> **ABOUT THIS TASK**
Retype each entry exactly. Skip any pictures.

=======

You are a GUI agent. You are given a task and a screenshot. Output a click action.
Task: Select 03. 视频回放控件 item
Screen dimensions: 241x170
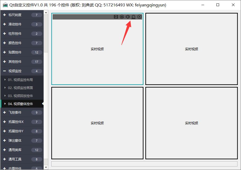point(20,96)
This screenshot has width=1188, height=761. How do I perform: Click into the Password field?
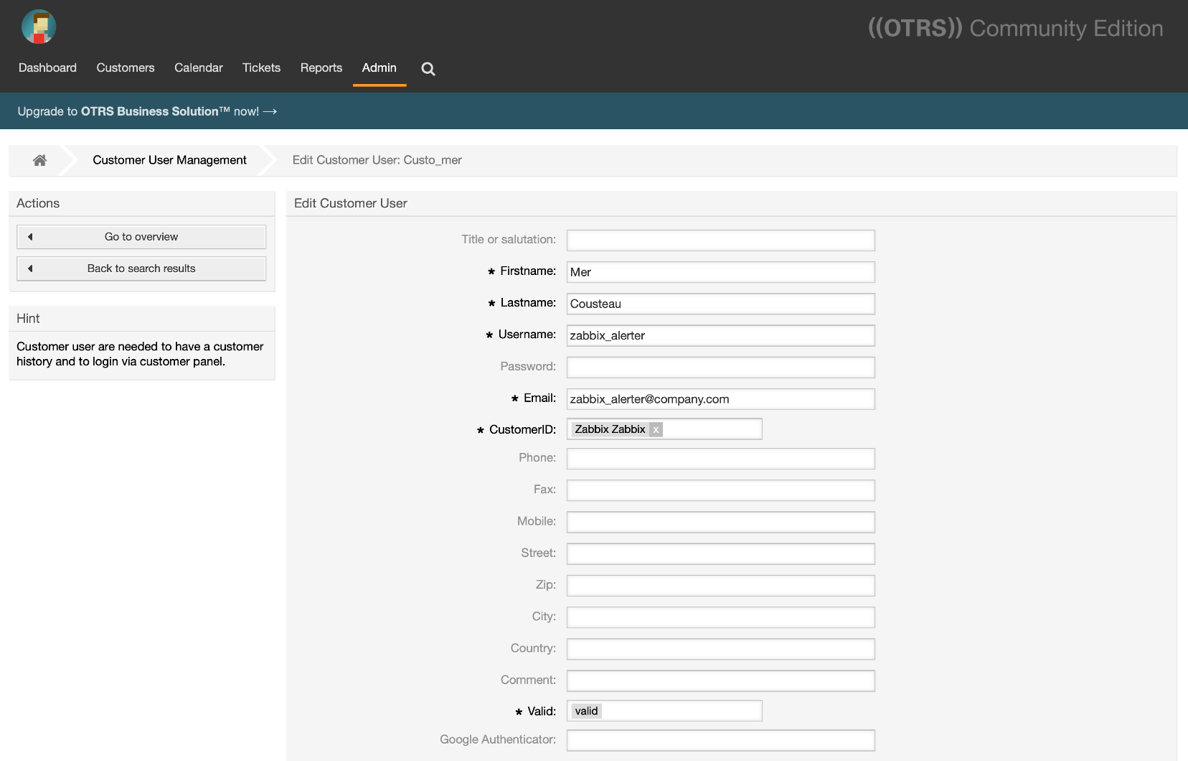(720, 367)
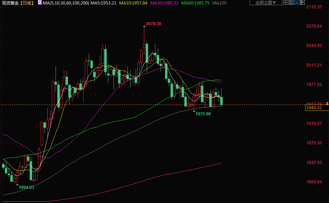Click the current price tag 1943.32
The height and width of the screenshot is (203, 329).
click(x=314, y=108)
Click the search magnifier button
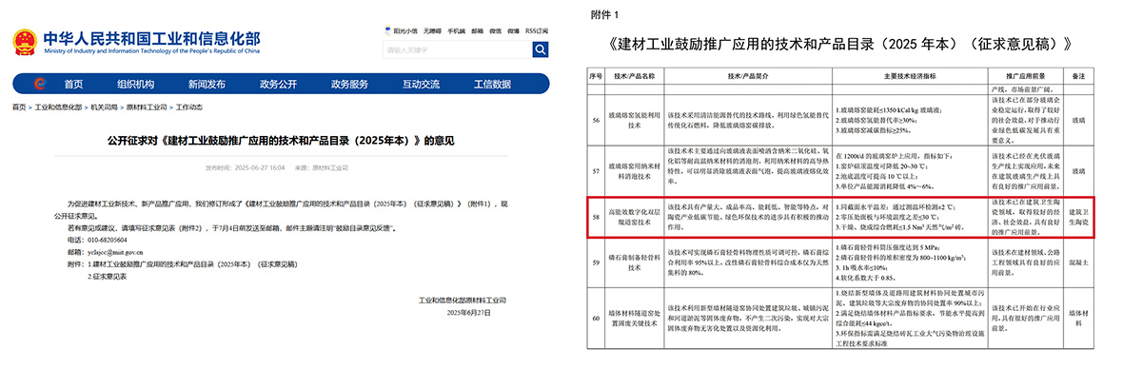The height and width of the screenshot is (369, 1123). click(x=540, y=49)
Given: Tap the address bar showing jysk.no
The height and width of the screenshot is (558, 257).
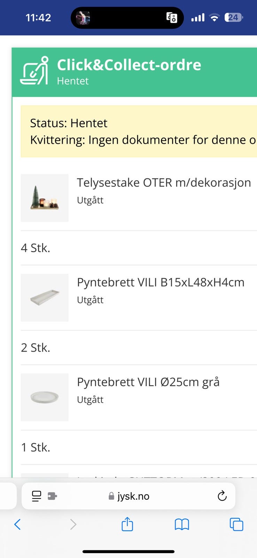Looking at the screenshot, I should (x=133, y=496).
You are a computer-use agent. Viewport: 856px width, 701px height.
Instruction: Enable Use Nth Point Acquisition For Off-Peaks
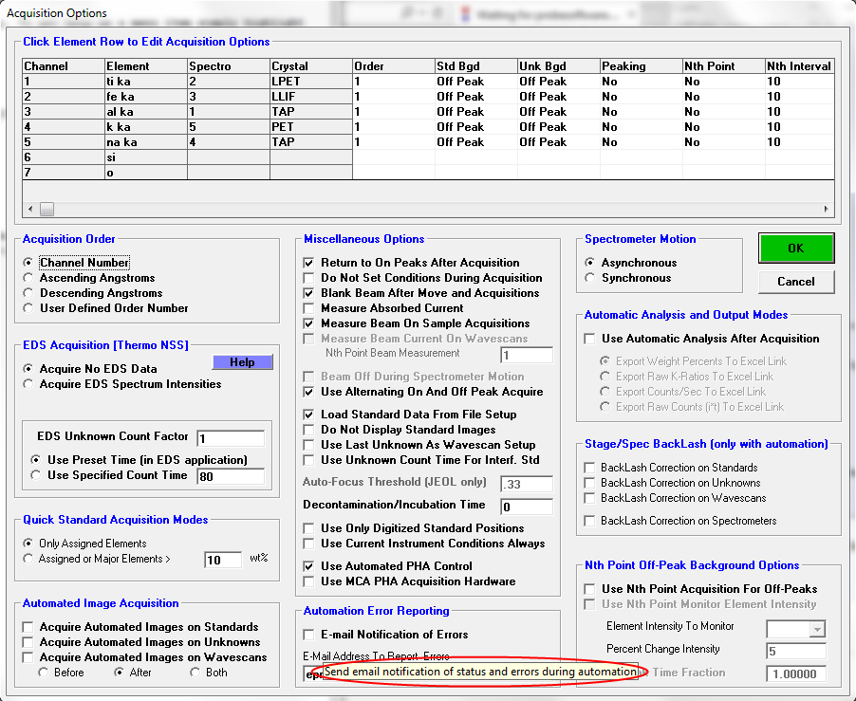click(590, 589)
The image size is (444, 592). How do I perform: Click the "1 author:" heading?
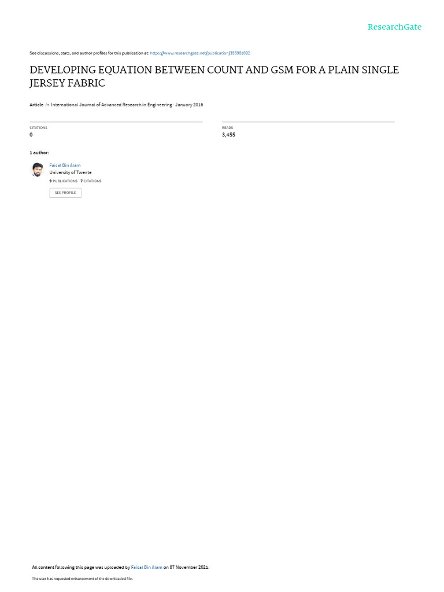click(x=39, y=153)
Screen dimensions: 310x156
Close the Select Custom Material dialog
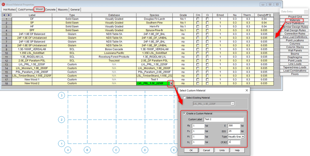point(246,91)
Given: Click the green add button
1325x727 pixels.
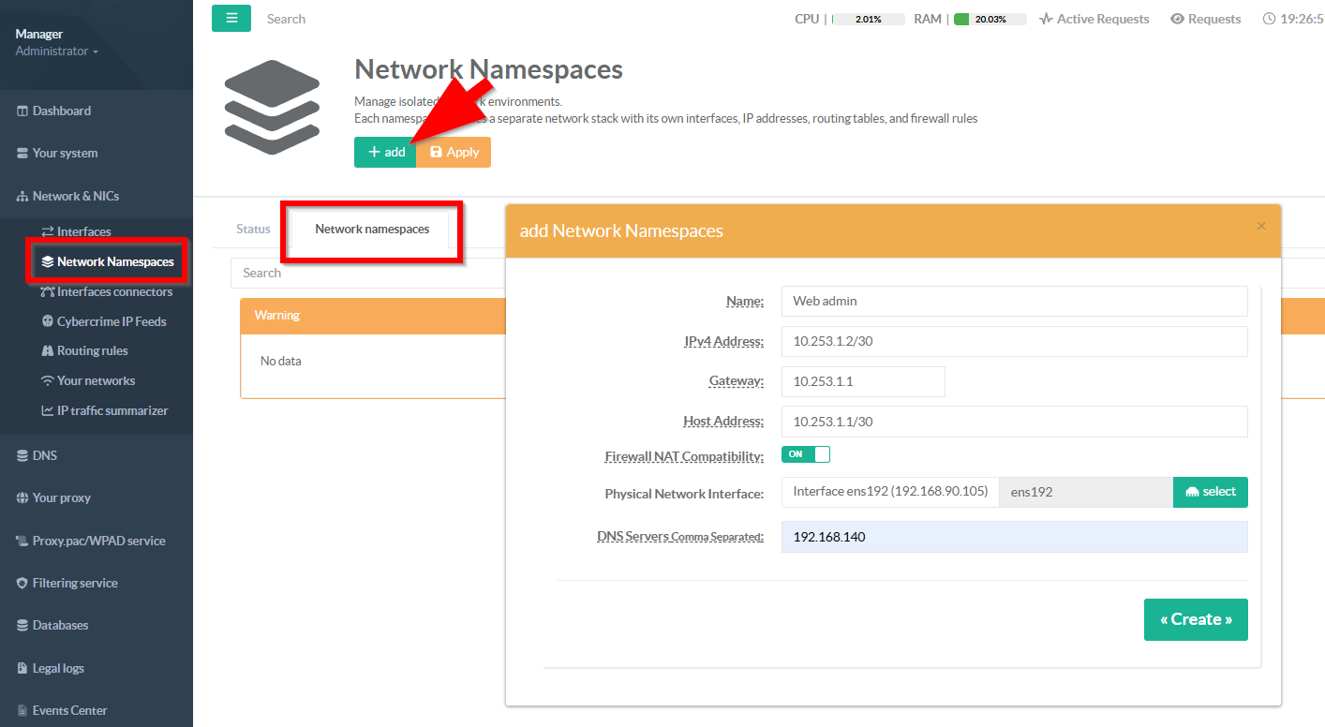Looking at the screenshot, I should tap(385, 152).
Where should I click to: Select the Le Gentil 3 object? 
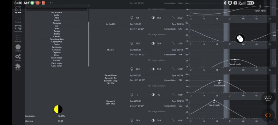coord(111,24)
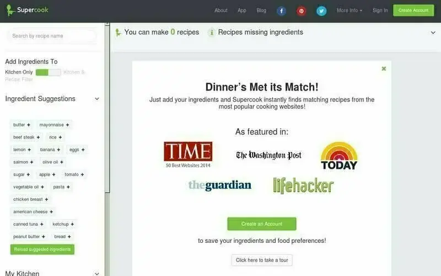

=======

> **RESPONSE BELOW**
You are a GUI agent. You are given a task and a screenshot. Output a click action.
Task: Select 03. 视频回放控件 item
Screen dimensions: 241x170
point(20,96)
This screenshot has width=1188, height=761. How do I perform: Click into the Password field?
(720, 367)
Click the current price tag 1943.32
The height and width of the screenshot is (203, 329).
click(x=314, y=108)
Click the search magnifier button
The height and width of the screenshot is (369, 1123). click(x=540, y=49)
Given: Tap the address bar showing jysk.no
The height and width of the screenshot is (558, 257).
Looking at the screenshot, I should (x=133, y=496).
You are a computer-use agent. Viewport: 856px width, 701px height.
Instruction: Enable Use Nth Point Acquisition For Off-Peaks
click(590, 589)
The image size is (444, 592). How do I perform: Click the "1 author:" heading?
click(x=39, y=153)
Screen dimensions: 310x156
Close the Select Custom Material dialog
point(246,91)
Given: Click the green add button
1325x727 pixels.
Looking at the screenshot, I should tap(385, 152).
Where should I click to: Select the Le Gentil 3 object? 
coord(111,24)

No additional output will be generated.